* [Check your understanding]:
1. Translate this sentence from the evidence-law footnotes into Spanish: Rule 602 states that “[a] witness may not testify to a matter unless evidence is introduced sufficient to support a finding that the witness has personal knowledge of the matter.”
2. Echo the evidence-law footnotes word for word, starting at "3 Rule 602 states" and ending at "R. Evid. 602.".
3. Proceed with the evidence-law footnotes from the point where they stop.

* [Document segment]:
3 Rule 602 states that “[a] witness may not testify to a matter unless evidence is introduced sufficient to support a finding that the witness has personal knowledge of the matter.” Fed. R. Evid. 602.
4 Although the Supreme Court expressly declined to decide whether a trial court could rely “solely upon [the declarant’s] hearsay statements to determine that a conspiracy had been established by a preponderance of the evidence,” Bourjaily, 483 U.S. at 181, nearly every Circuit Court of Appeals has answered the question in the negative and required some independent evidence to corroborate the conspiracy. See United States v. Clark, 18 F.3d 1337, 1340-1341 (6th Cir. 1994), certiorari denied, 115 S.Ct. 152; United States v. Supulveda, 15 F.3d 1161, 1181 (1st Cir. 1993), certiorari denied, 114 S.Ct. 2714; United States v. Byrom, 910 F.2d 725, 736 (11th Cir. 1990); United States v. Garbett, 867 F.2d 1132, 1134 (8th Cir. 1989); United States v. Gordon, 844 F.2d 1397, 1402 (9th Cir. 1988); United States v. Daly, 842 F.2d 1380, 1386 (2d Cir. 1988), certiorari denied, 488 U.S. 821; United States v. Martinez, 825 F.2d 1451, 1453 (10th Cir. 1987), certiorari denied, 494 U.S. 1059.

* [Provided information]:
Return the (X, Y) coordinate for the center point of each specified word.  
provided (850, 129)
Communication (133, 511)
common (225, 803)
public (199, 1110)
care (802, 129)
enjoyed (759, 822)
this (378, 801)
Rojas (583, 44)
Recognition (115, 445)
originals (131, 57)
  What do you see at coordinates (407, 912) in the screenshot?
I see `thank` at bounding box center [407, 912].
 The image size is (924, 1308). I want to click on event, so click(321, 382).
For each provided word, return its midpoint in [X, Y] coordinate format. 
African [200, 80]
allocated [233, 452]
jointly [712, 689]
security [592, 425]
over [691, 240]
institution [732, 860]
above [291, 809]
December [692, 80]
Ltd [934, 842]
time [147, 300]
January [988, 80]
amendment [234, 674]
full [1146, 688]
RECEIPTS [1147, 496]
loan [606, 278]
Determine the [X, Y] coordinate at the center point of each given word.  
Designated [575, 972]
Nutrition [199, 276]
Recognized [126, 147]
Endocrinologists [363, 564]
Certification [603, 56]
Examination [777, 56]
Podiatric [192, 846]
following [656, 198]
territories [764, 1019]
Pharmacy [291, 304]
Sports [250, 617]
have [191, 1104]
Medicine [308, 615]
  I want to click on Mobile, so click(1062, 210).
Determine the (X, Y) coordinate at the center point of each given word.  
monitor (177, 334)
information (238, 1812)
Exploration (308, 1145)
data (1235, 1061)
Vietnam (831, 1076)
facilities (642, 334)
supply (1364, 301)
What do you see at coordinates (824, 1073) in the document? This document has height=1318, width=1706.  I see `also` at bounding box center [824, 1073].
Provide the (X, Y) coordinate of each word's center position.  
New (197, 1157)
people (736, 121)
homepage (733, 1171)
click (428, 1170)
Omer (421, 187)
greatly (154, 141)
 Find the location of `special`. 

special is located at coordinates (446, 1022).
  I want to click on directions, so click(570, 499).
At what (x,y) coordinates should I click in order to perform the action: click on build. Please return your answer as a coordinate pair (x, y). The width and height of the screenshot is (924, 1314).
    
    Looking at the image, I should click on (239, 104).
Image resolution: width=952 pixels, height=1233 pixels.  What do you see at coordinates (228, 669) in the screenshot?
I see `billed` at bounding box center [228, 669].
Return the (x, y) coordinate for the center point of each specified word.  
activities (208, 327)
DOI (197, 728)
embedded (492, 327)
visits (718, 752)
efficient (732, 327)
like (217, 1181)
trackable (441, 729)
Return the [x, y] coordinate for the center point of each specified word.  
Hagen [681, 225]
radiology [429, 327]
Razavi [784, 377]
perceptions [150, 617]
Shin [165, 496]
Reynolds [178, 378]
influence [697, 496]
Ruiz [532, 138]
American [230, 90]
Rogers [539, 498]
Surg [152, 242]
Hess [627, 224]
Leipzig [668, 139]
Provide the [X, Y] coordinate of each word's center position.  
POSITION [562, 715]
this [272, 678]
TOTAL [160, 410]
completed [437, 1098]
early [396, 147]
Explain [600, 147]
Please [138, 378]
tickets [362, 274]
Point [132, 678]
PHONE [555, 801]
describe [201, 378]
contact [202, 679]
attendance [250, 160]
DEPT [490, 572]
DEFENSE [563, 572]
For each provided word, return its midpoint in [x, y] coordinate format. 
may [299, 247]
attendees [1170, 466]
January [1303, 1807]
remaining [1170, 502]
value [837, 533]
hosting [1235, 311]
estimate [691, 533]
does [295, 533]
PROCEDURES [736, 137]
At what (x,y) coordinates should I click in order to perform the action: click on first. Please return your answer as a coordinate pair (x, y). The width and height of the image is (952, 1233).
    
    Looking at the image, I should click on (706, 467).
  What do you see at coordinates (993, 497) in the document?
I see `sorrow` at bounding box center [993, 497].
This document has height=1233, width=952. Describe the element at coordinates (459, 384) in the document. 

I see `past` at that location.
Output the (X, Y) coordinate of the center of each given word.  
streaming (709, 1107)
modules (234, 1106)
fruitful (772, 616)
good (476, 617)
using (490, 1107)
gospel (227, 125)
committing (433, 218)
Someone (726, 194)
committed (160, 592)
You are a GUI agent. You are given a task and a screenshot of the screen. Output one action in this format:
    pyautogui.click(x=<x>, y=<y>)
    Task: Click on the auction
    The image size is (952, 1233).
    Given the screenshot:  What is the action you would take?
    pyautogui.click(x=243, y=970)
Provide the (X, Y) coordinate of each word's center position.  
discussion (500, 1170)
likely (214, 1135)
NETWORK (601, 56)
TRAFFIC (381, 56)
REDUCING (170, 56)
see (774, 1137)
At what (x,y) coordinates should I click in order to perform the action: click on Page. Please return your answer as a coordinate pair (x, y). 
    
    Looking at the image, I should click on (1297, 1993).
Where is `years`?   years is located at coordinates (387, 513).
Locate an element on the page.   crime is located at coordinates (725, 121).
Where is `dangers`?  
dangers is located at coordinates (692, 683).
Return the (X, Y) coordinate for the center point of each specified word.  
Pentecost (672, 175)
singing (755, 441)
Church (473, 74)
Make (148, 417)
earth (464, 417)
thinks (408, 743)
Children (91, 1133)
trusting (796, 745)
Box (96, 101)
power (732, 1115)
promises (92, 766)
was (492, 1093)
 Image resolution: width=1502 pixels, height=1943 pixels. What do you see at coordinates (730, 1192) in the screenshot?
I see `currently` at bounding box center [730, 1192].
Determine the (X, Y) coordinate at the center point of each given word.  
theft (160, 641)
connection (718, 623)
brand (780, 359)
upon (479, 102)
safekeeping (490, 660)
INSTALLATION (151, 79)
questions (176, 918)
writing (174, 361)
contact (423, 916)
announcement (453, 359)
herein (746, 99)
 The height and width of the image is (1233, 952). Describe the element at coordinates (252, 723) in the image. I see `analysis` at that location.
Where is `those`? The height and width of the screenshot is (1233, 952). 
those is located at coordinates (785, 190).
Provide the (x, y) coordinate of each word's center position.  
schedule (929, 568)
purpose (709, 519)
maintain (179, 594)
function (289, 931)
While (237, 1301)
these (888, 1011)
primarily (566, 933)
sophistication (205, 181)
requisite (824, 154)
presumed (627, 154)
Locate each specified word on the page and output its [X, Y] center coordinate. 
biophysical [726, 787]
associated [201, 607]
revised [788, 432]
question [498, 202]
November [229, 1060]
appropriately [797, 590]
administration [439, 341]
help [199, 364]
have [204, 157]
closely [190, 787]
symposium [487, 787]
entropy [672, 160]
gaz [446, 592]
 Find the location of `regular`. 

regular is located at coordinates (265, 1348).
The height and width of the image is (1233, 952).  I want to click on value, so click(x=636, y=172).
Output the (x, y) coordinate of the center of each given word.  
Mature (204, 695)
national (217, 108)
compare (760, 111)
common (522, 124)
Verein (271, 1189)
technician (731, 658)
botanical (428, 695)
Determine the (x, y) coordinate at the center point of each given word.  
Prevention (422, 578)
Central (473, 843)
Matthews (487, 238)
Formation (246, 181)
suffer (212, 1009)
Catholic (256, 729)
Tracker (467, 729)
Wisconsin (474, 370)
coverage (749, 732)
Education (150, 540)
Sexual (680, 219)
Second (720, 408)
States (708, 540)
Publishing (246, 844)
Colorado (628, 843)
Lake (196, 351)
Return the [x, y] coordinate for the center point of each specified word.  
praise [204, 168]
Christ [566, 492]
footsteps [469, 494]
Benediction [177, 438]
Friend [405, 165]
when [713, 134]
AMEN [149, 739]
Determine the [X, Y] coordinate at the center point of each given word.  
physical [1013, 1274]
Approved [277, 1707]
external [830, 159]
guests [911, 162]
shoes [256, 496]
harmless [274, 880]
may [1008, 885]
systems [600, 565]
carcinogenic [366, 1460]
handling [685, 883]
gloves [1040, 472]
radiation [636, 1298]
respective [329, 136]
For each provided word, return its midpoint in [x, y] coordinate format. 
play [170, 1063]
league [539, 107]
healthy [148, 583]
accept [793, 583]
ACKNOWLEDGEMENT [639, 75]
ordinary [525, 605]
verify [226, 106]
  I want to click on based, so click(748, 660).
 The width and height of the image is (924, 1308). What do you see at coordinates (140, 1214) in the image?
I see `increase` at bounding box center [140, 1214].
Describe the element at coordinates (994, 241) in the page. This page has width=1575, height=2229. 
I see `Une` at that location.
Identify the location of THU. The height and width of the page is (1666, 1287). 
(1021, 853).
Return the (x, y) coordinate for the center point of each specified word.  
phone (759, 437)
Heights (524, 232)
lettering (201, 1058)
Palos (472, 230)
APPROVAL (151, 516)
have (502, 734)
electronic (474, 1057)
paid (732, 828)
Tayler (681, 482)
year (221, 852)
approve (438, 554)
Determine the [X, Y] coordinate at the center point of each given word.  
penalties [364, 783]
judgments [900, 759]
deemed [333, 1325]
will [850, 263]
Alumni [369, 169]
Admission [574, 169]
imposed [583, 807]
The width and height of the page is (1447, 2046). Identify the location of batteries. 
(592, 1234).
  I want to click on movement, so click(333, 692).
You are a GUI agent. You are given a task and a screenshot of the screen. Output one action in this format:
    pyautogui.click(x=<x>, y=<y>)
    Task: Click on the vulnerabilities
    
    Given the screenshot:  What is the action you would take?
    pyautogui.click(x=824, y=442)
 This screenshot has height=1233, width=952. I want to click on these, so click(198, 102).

* [Results in order]:
1. La Regla 602 establece que «[un] testigo no puede declarar sobre un asunto a menos que se presenten pruebas suficientes para respaldar la conclusión de que el testigo tiene conocimiento personal del asunto».

2.
3 Rule 602 states that “[a] witness may not testify to a matter unless evidence is introduced sufficient to support a finding that the witness has personal knowledge of the matter.” Fed. R. Evid. 602.

3.
5 We cannot take seriously Lindemann’s argument that the government failed to meet its burden of proving that the “George Lindemann” referred to was not his father, George Lindemann, Sr.: “Even assuming that these were references to ‘George Lindemann,’ there were at least two George Lindemanns to whom the name could have reasonably referred: George Lindemann, Sr. as well as George Lindemann, Jr.” [Def. Br. 24]. Furthermore, Lindemann took no steps to raise this theory of defense below, consistently referring to himself in argument and in stipulations as simply “George Lindemann.”
6 The government argues that Lindemann was vicariously liable for the calls of Ward and Burns such that Lindemann’s conviction could stand as long as the government proved that the calls were foreseeable to either Ward or Burns. This may have been true if the jury was instructed on vicarious liability. However, the government did not argue this theory to the jury. The jury was specifically instructed that the reasonable foreseeability of the calls was an element of each count that had to be proven with respect to Lindemann. Thus the government is precluded from advancing the vicarious liability theory on appeal. United States v. Manzella, 791 F.2d 1263, 1267-1269 (7th Cir. 1986).
7 We address the reference to the Helen Brach investigation below in Part D.
8 Following the traditional rule against bolstering, Fed. R. Evid. 608 states that “evidence of truthful character is admissible only after the character of the witness for truthfulness has been attacked. . . .” Furthermore, Rule 608 provides specific limitations on the admissibility of rehabilitation evidence: Once a witness’s character for truthfulness has been attacked, evidence is admissible “in the form of opinion or reputation” (608(a)) or non-extrinsic evidence elicited on cross-examination (608(b)). Fed. R. Evid. 801(d)(1)(B) contains the bolstering/rehabilitation rule by defining as non-hearsay only those prior consistent statements that are offered “to rebut an express or implied charge” against a witness of “recent fabrication or improper influence or motive.”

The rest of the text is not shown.